ロカは配給のマントのあわせを指先でたしかめた。
 
「寒いはずだぜ、ったく」
 
城内の道を官舎へ向かってたどる足元に落ちては消える雪を視線で追う。今は消えているこの欠片も、夜の冷えで翌朝には白くつもるだろう。
今日は親書を運ぶ使節の護衛に、隣国から帰ってきたばかりだった。
近衛師団への配属はほぼ間違いなく、おそらく団長の話しも決まりだろう。その予行演習のような仕事だった。
柄じゃない、とロカは自覚している。
こんな仕事は親友のアバンの方がはるかに達者だった。自分ときたら、晩餐会でご婦人の足を踏みやしないか、と気にするばかりで、肝心の外交などあろうはずもない。

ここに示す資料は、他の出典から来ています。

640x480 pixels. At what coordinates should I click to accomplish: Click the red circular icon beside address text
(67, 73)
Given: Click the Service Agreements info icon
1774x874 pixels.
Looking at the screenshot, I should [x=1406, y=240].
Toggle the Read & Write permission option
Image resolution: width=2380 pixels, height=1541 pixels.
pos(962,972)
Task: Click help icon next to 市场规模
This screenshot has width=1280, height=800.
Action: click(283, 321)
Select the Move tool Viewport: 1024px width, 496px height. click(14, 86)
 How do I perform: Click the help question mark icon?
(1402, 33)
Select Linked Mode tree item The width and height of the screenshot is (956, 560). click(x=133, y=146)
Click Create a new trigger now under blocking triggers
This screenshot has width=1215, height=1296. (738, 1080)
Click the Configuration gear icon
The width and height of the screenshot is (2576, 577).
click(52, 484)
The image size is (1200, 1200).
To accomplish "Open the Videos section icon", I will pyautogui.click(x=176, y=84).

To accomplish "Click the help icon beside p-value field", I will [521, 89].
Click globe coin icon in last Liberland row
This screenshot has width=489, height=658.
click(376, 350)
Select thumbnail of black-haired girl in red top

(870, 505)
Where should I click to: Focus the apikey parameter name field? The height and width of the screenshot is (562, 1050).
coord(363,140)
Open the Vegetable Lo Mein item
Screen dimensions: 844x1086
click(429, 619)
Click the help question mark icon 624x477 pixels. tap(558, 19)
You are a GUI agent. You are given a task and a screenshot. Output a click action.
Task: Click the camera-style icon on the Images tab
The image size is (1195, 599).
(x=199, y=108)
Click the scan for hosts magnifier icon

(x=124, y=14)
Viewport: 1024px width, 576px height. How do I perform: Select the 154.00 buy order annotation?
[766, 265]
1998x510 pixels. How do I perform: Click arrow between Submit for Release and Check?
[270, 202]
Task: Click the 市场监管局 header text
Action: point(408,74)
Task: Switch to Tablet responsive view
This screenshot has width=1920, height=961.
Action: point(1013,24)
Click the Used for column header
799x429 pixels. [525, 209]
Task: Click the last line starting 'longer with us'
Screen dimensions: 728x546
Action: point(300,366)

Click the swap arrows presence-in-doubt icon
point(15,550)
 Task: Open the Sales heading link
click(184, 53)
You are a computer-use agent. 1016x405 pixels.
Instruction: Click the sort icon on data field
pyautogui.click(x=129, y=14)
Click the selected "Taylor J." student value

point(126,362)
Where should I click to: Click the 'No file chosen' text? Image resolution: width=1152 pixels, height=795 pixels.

それはアバンにも判っているはずなのに、それでもアバンまでもがロカを推していることを知っていた。
ならばそれもいいだろう。
そう思う。アバンは胡散臭いが、信頼に足る男だ。
自分のように武術一辺倒という輩ではない。ロカは庶子の出である自分のほうが、どうにかするとアバンよりもはるかに世間知らずだと知っている。
信じてみたいと思うのだ。
理由などもとより顧みない性質だ。ただ、そうしたいと思う。
当のアバンとは、入団以来の長い帰郷でしばらく会っていない。
一度戻って、あらためて休暇を申請していたようだったが、あわただしく、その時もロカはすれちがいで会えずにいた。
近くにいてもいなくても気になる奴だ。
ロカはひとりごちると、官舎の脇におかれたベンチを見つめて足を止めた。
 
「何してるんだ」
 
うなだれていたアバンがのろのろと顔を上げた。
 
「待っていました」
「俺をか」
「……はい、多分」
「たぶんて、オイ……」
 
その顔を見てロカは言葉を失った。酷い顔だった。
いつもかけている眼鏡がないことに気付く。それでこんなに、その目が見えるのか。
そうじゃない。ロカは眉を寄せた。
今になってどれだけ普段のアバンの目が、感情のないものだったか分かる。形ばかりが美しい微笑みだ。
 
「振られたんです」
 
ロカはまた驚く。そんな色気がこの友人にあったのか。
 
「振られたって、好きな子がいたのか。どんな子だ」
「綺麗な大人のひと」
「そ、そうか……」
「振られてわかったんです。本当に好きだったのに」
「うん、う、ん」
「いってしまった」
「そうか」
「どうしよう。ねえ、ロカ。私はどうしたらいいんでしょうね」
「どうしようって、どうすりゃいいんだ」
「わかりませんか」
「わかるかよ。俺だって女の子とまともに付き合ったことねーんだよ」
「私もです」
「……おう」
「さよならって、言わなくてはいけなかったのに……言えなかった」
「……しかたないだろ」
「だってもう言えないのに」
「さよなら出来ないから、言えないんだろ。無理に言うことないさ」
「だって」
「だって、じゃない」
 
ぐい、とアバンの凍えた腕をひっぱり、ロカは官舎へと引きずって入った。
 
「いいんだよ」
 
今日はノロケでも愚痴でもきいてやる、俺様はやさしいからな。照れ隠しにか、乱暴にいいはなつロカに、アバンは顔を上げずひきずられるにまかせて頷く。
 
「……ありがとう」
 
勝手知ったアバンの部屋に押し入りながら聞こえた言葉に、ロカは何に対してかがわからず返事をしなかった。
明日は雪がつもったらいい、ぼんやりとロカは思う。
 
 
 
 
それから半年ほどたった頃、カールはハドラーと名乗る魔王の出現に揺れた。